In the current complicated international context, how does the Order manage to fulfill its main mission?
- First of all, we must say that we must love the Holy Land: not only for what it represents culturally, but above all for the fact that Jesus was born, lived, preached and carried out his mission of salvation there. Now, supporting Christians means continuing the presence of a living reality in the Holy Land. The first Christian community was made up of the Lord's disciples and has never died out. This means, however, that we must support this "mother Church", which then gave birth, through evangelization, to many other Churches in the world. Therefore, the Churches of the world feel that it is incumbent upon them to support the Church of the Holy Land at this historic moment, because the presence of Christians in these areas has greatly diminished, and if there is no financial contribution, as well as emotional, the Holy Land risks becoming a tourist site, an archaeological site of faith. And we do not want this to happen. The Order's support for the Holy Land serves to help all those who have a reason to live in the Holy Land: not only Christians, but also Jews and Muslims.

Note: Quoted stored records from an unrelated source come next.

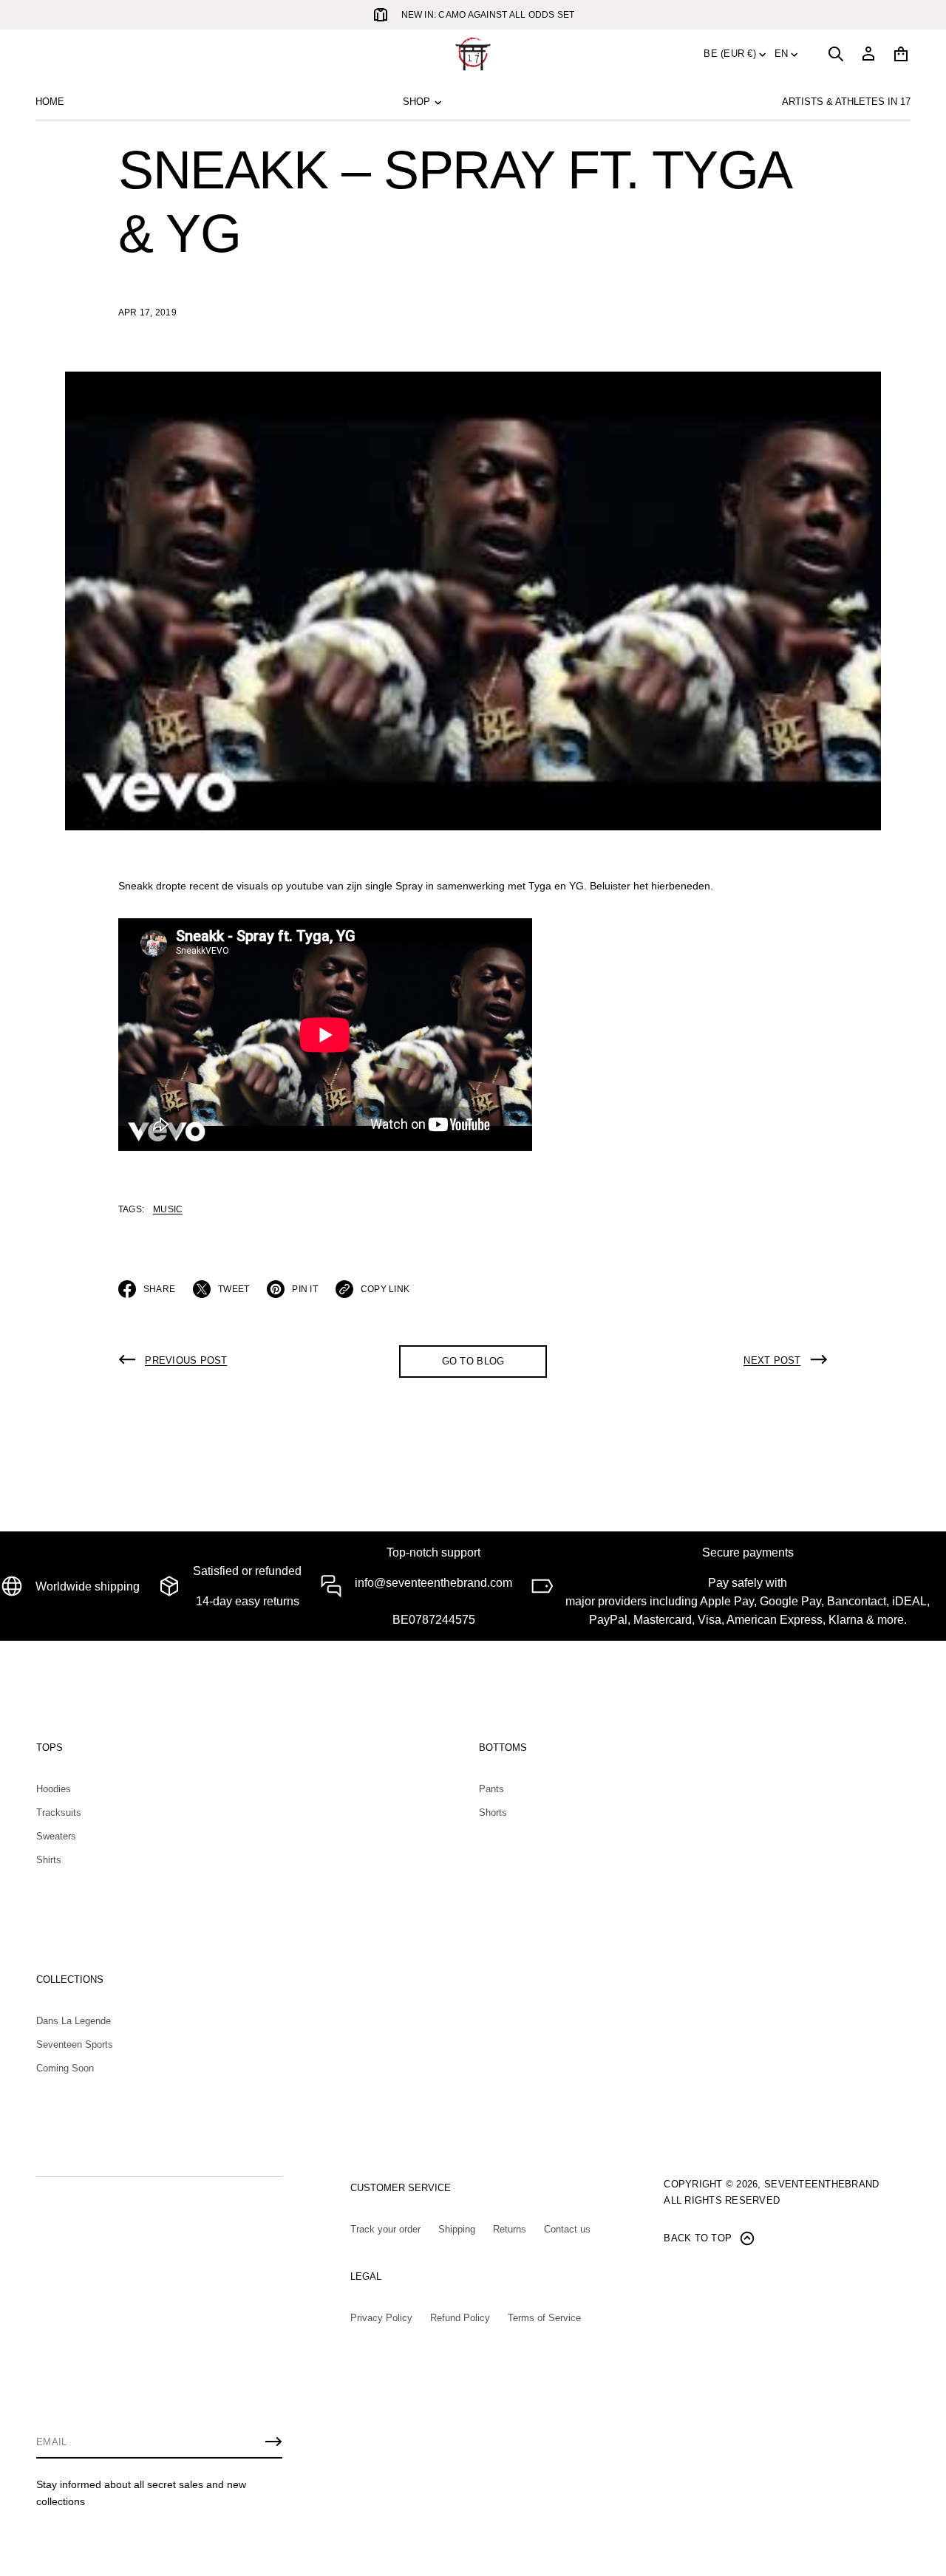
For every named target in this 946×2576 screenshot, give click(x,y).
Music (168, 1209)
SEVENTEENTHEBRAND (821, 2184)
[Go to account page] (868, 54)
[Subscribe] (273, 2441)
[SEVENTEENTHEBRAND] (473, 54)
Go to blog (473, 1361)
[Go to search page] (836, 54)
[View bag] (901, 54)
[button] (836, 54)
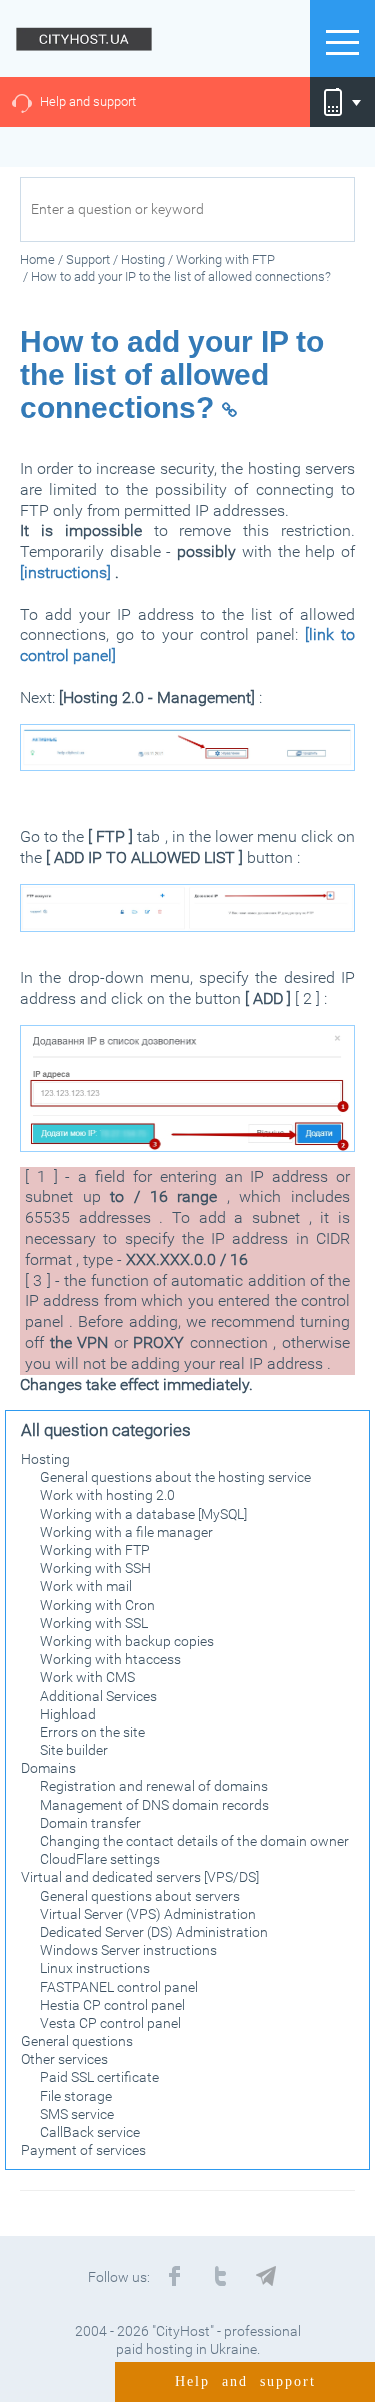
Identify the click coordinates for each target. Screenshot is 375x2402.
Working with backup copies (127, 1641)
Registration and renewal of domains (154, 1786)
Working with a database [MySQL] (143, 1514)
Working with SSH (95, 1568)
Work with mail (86, 1586)
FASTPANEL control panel (119, 1987)
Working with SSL (94, 1623)
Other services (64, 2059)
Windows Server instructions (128, 1950)
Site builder (74, 1750)
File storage (76, 2096)
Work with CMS (87, 1677)
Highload (68, 1714)
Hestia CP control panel (112, 2005)
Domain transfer (90, 1823)
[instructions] (65, 572)
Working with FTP (95, 1550)
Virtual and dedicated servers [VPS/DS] (140, 1877)
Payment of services (83, 2150)
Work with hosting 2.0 (107, 1495)
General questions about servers (140, 1896)
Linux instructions (95, 1968)
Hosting (45, 1459)
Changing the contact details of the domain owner (194, 1841)
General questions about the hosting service (175, 1477)
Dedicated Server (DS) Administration (154, 1932)
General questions (77, 2041)
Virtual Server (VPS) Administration (148, 1914)
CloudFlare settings (100, 1859)
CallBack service (90, 2132)
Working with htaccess (110, 1659)
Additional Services (98, 1696)
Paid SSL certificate (99, 2077)
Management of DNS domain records (154, 1805)
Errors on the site (92, 1732)
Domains (48, 1768)
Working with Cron (97, 1605)
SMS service (77, 2114)
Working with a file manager (126, 1532)
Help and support (88, 101)
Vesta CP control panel (110, 2023)
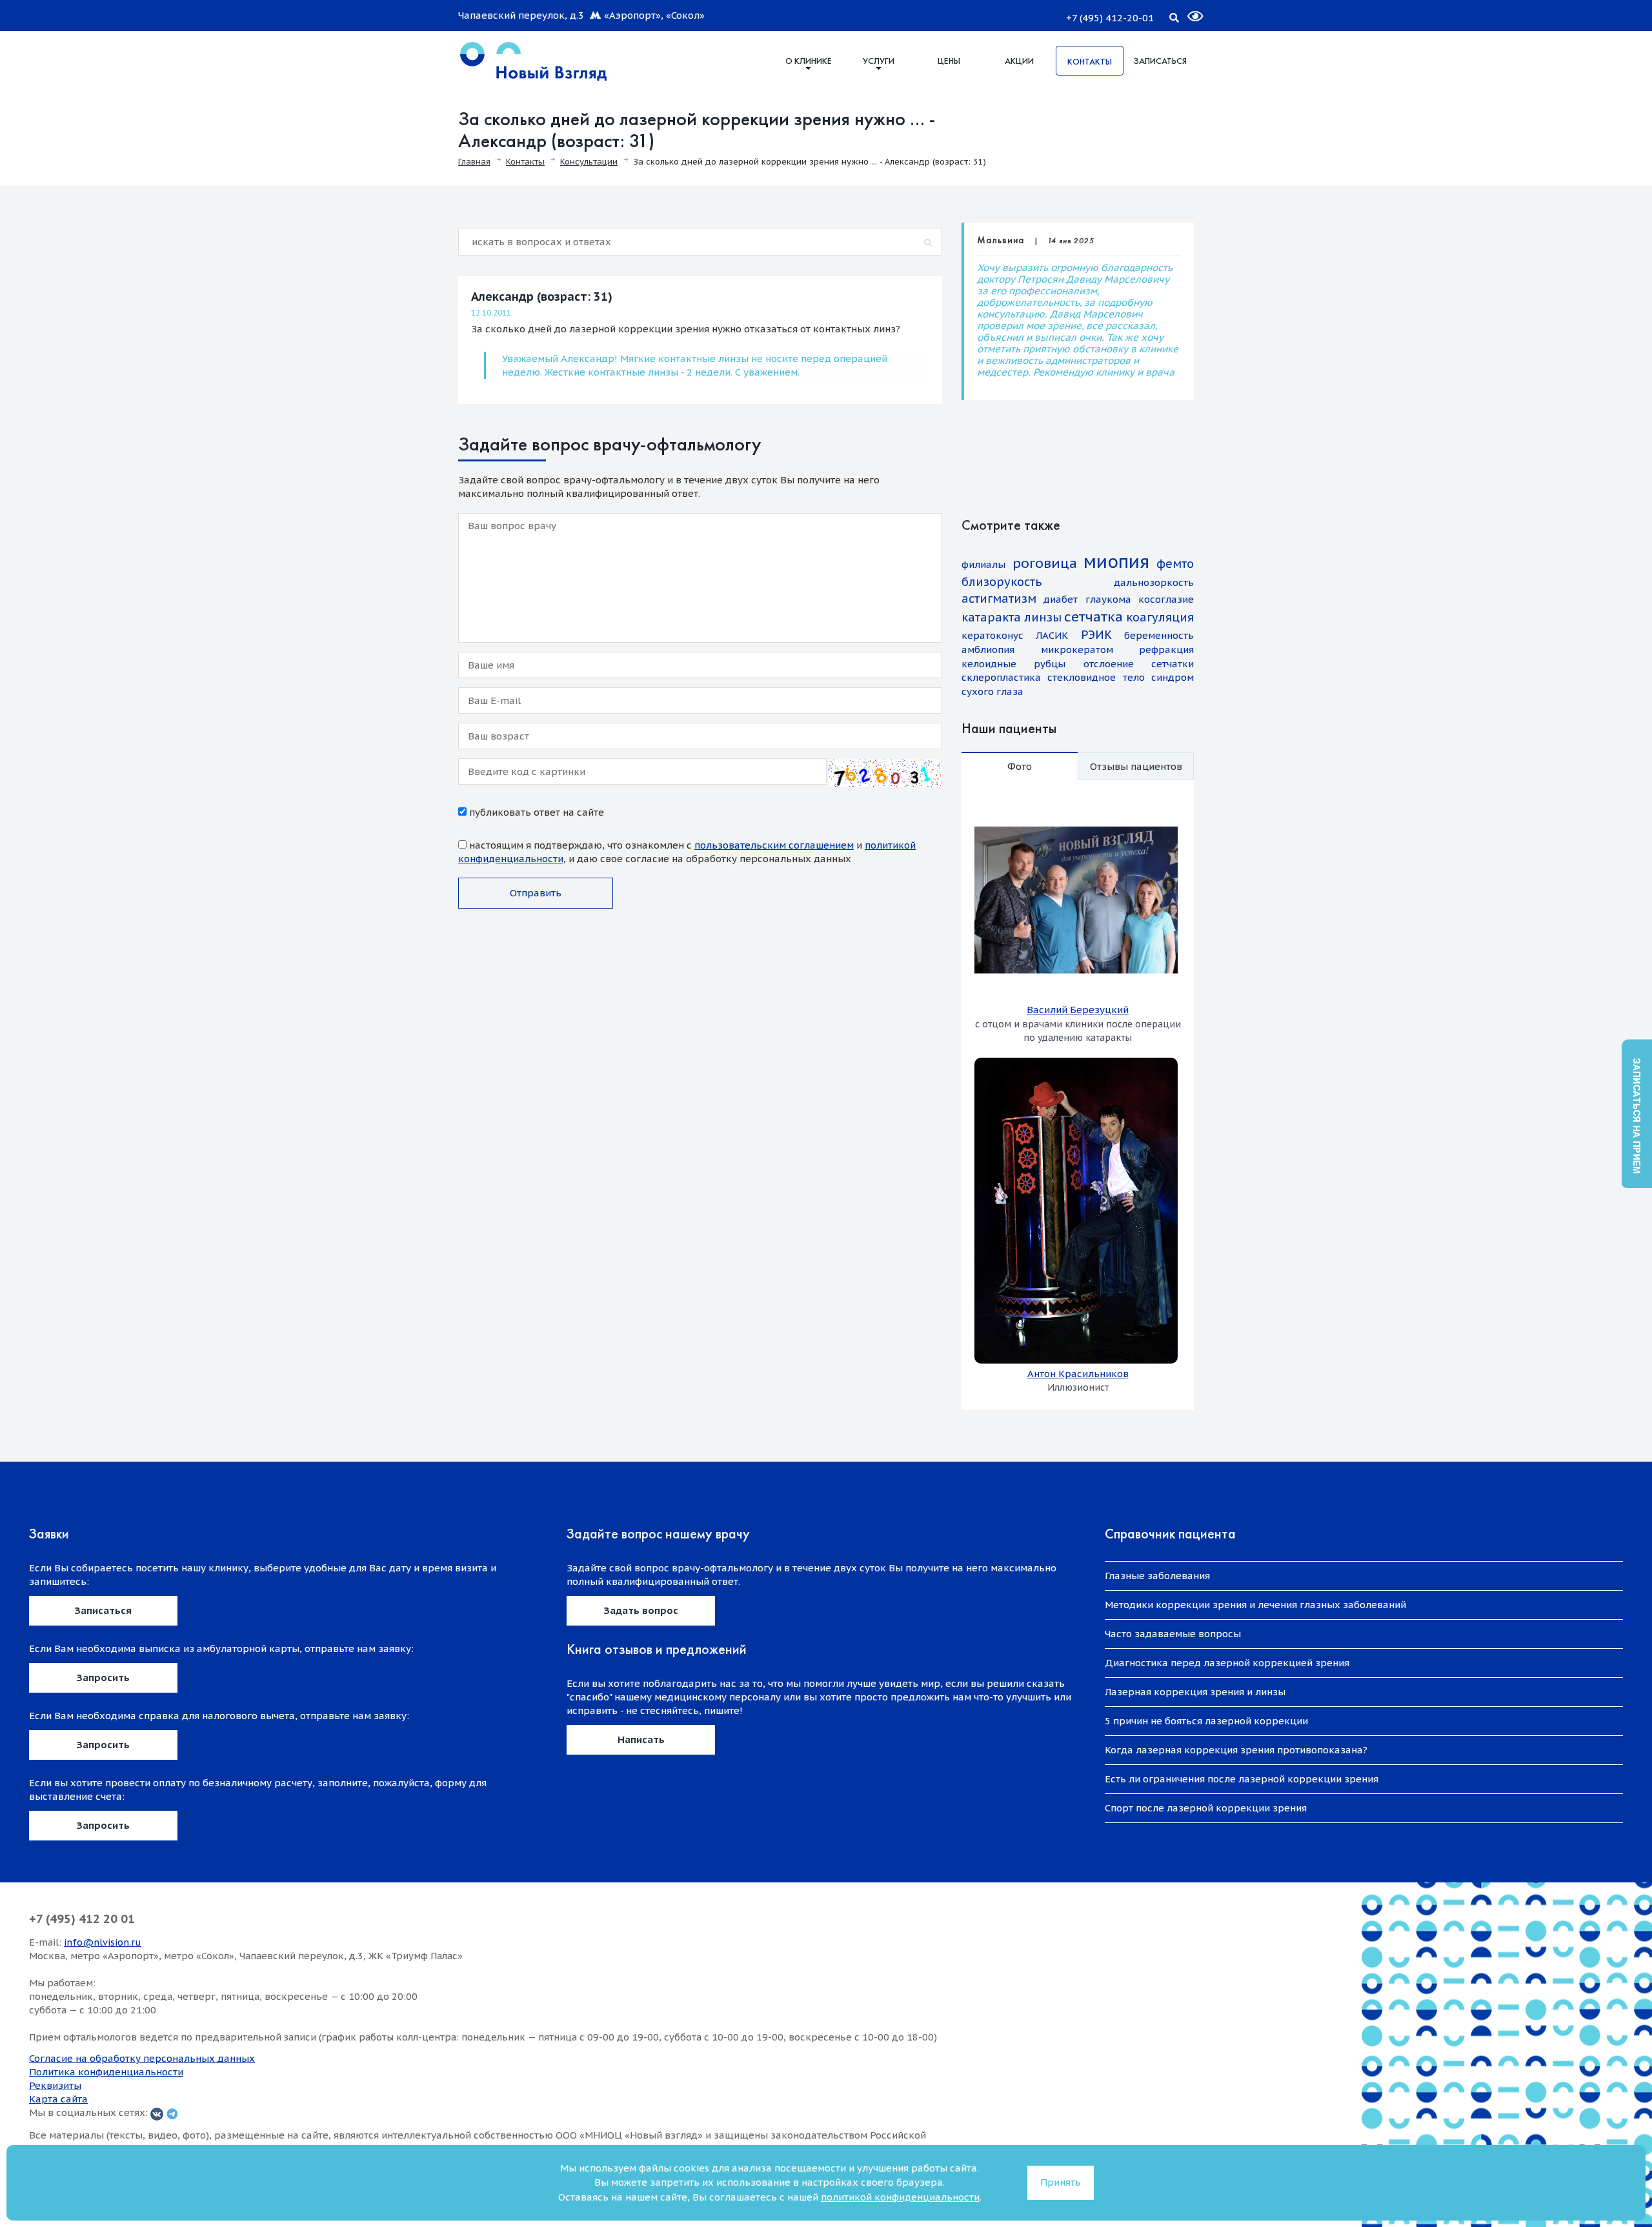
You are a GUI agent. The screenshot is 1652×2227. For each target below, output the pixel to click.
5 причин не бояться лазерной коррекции (1206, 1721)
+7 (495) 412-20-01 (1110, 18)
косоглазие (1166, 599)
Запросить (103, 1677)
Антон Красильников (1078, 1373)
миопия (1116, 561)
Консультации (589, 161)
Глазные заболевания (1157, 1575)
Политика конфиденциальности (106, 2072)
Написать (641, 1739)
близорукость (1002, 581)
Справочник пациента (1170, 1533)
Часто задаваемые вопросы (1173, 1633)
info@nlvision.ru (102, 1942)
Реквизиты (55, 2085)
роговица (1044, 563)
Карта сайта (58, 2099)
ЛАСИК (1052, 635)
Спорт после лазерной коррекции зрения (1206, 1808)
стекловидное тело (1095, 677)
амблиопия (988, 649)
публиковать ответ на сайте (535, 812)
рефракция (1166, 649)
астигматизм (999, 598)
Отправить (535, 893)
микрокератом (1077, 649)
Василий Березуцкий (1078, 1009)
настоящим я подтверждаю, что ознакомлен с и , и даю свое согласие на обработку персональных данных (687, 852)
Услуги (878, 60)
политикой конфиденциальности (900, 2197)
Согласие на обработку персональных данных (142, 2058)
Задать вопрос (641, 1610)
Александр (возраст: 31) (541, 296)
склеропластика (1001, 677)
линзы (1043, 617)
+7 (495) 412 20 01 (82, 1918)
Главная (474, 161)
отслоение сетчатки (1138, 664)
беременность (1159, 635)
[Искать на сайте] (1173, 15)
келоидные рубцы (1013, 664)
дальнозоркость (1154, 582)
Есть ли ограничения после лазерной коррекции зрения (1241, 1779)
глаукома (1108, 599)
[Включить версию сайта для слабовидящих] (1187, 10)
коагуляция (1160, 617)
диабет (1060, 599)
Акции (1019, 60)
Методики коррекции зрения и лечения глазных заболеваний (1255, 1604)
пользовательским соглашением (774, 845)
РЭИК (1096, 634)
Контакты (1089, 61)
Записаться (1160, 60)
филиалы (983, 564)
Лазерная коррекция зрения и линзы (1195, 1692)
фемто (1175, 563)
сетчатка (1093, 616)
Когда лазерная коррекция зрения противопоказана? (1236, 1750)
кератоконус (992, 635)
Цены (949, 60)
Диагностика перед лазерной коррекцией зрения (1227, 1663)
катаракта (991, 617)
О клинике (808, 60)
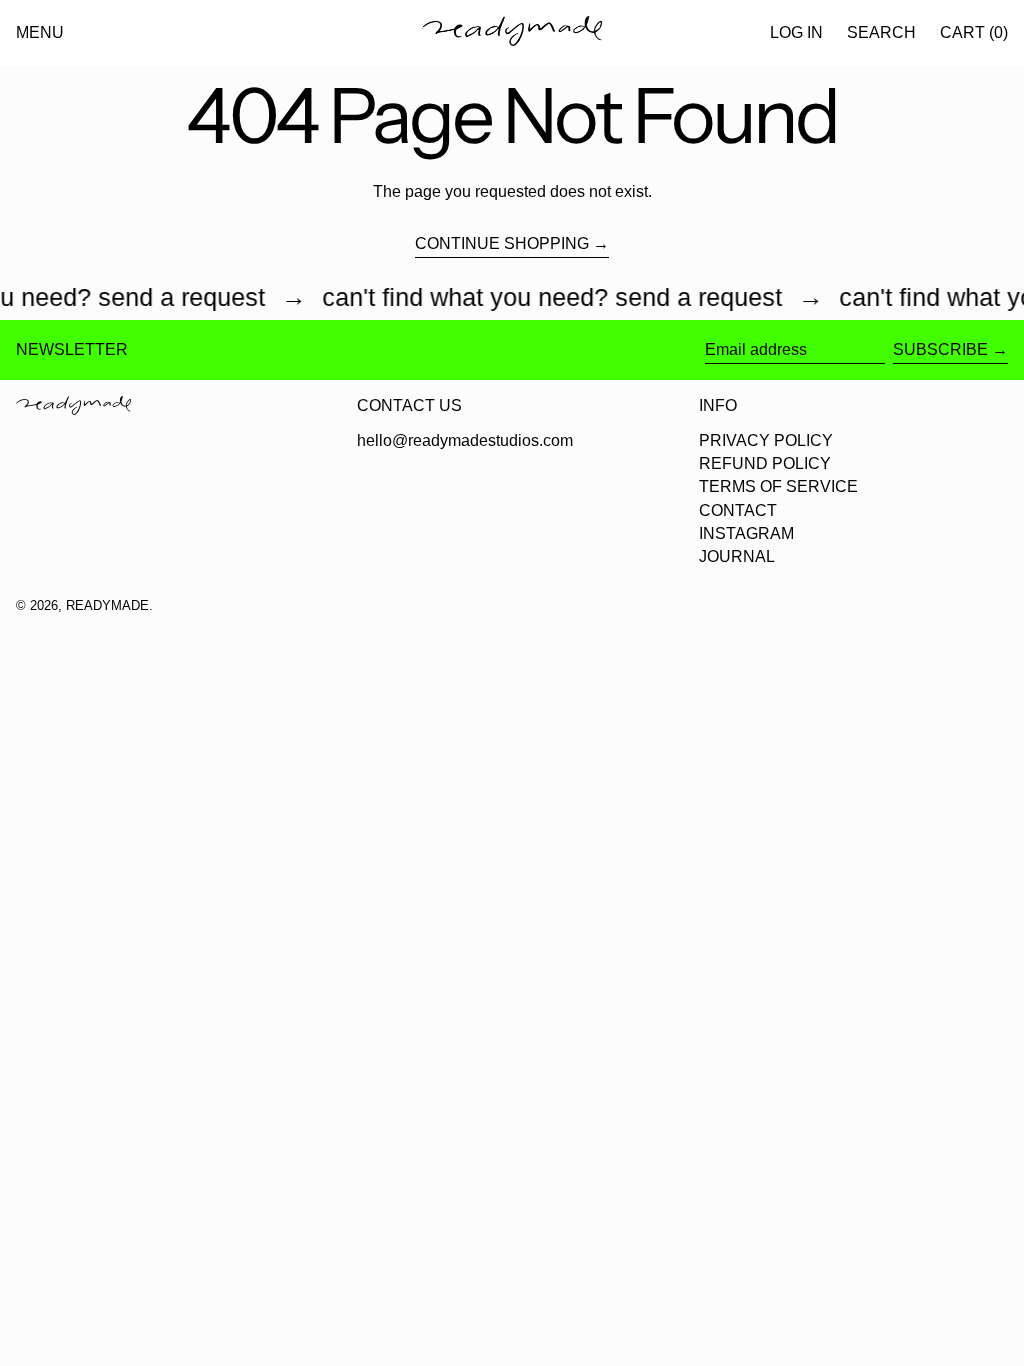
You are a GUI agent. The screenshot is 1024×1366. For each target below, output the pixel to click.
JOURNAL (737, 556)
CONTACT (738, 510)
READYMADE (107, 605)
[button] (881, 32)
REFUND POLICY (765, 463)
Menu (40, 32)
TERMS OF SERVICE (778, 486)
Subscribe (940, 349)
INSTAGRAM (746, 533)
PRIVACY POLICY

Recently, the Order has also been developing in Slovakia and has started expansion projects in Africa: what is this great effort and what is its motivation?
- Our intention is to open up the Order a little more, which is already very present in European countries and North America. The idea is to increase our presence in South and Central America, but also to initiate some projects in Africa and Asia. We are doing all this because the Order is open to all: and the concern for the Holy Land should also lead all the other Churches of the world -minority or majority Churches- to have the Holy Land in their hearts. If the Church is catholic, catholicity must also reach those continental realities less present at the moment, but which must not be excluded. Our knights and dames are not those who occasionally deal with the Holy Land, but they do so with a stability of commitment, and it is nice to think that they can also be formed in countries where the Order is less present today.
Today, what commitment is required of Order members worldwide? Has it changed with respect to the new global geopolitical challenges?
- I always say that the commitment of the members of the Order rests on three pillars: spiritual formation, which is born of the mystery of the Passion, Death and Resurrection of the Lord, love for the Holy Land and dedication to their local Church. In general, our Knights and Dames are lay people, highly trained professionals, who can bring much to each local Church, a truly qualified contribution. Their love for the local Church extends to the entire Holy Land.
How is the Order living the synodal journey?
- The Order is not a diocese, and although I joke that I am a parish priest with 30,000 faithful spread throughout the world, it is not even a parish. Its members are part of the local Churches and, as such, they bring and will bring their contribution to the whole synodal journey.